A construction worker studying archaeology named Tad Jones is hopelessly besotted with Sara, a world famous archaeologist and explorer. When Sara invites Tad, who is an old friend, to a presentation of her latest research, he jumps at the opportunity. Sara’s research confirms the existence and whereabouts of King Midas’ necklace, which gives its wearer God-like powers, but at the exposition, Sara is kidnapped. The only way that Tad can save her is to team up with her scholar, Tiffany, dog Jeff, Sara’s parrot Belzoni, and Mummy (an actual mummy) to find Sara and the pieces that make up Midas’ necklace.


 


Tad the Lost Explorer and the Secret of King Midas starts off awfully confusingly to say the least, as it presents little to no explanation of how Sara and Tad know one another and how they’ve come to know this Mummy character. Indeed, where Mummy comes from is barely established and why his annoying, neurotic tendencies are put up with is a mystery. Only upon reading about the movie’s background does one learn that the film is actually a sequel to the Spanish animation Tad the Lost Explorer, which explains the ridiculously long movie title, and which was a big hit six years ago when it made €45 million in the box office against a €8 million budget.


Once you get past the lack of context, the characters are pretty by-the-numbers and plot is simple and concise enough to follow. Overall though, the film’s frivolous, cartoony nature, whereby it is full of plot holes and questionable logic (yes, even by an animation's standard), is more irksome than winsome. Children should find it amusing enough, but there is little appeal for adults here, and its jokes tend to fall flat given they mostly derive from the annoying, nonsensical character that is Mummy.

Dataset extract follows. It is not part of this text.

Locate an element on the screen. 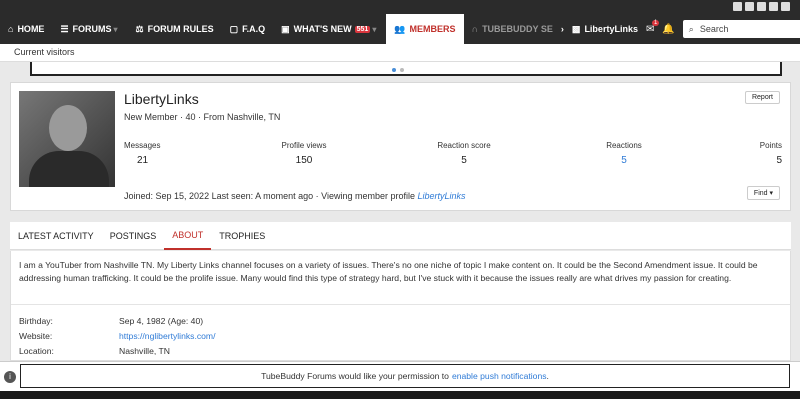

The animation quality is a major improvement on its 2012 prequel, so kudos to the movie for that, and its colourful, multinational set pieces and characters should appeal to little ones. Overall though, the film is largely forgettable and uninspired, and while it’s always admirable to see studios aside from Disney and Dreamworks produce animated content, there’s just nothing particularly new, interesting or captivating about Tad the Lost Explorer and the Secret of King Midas.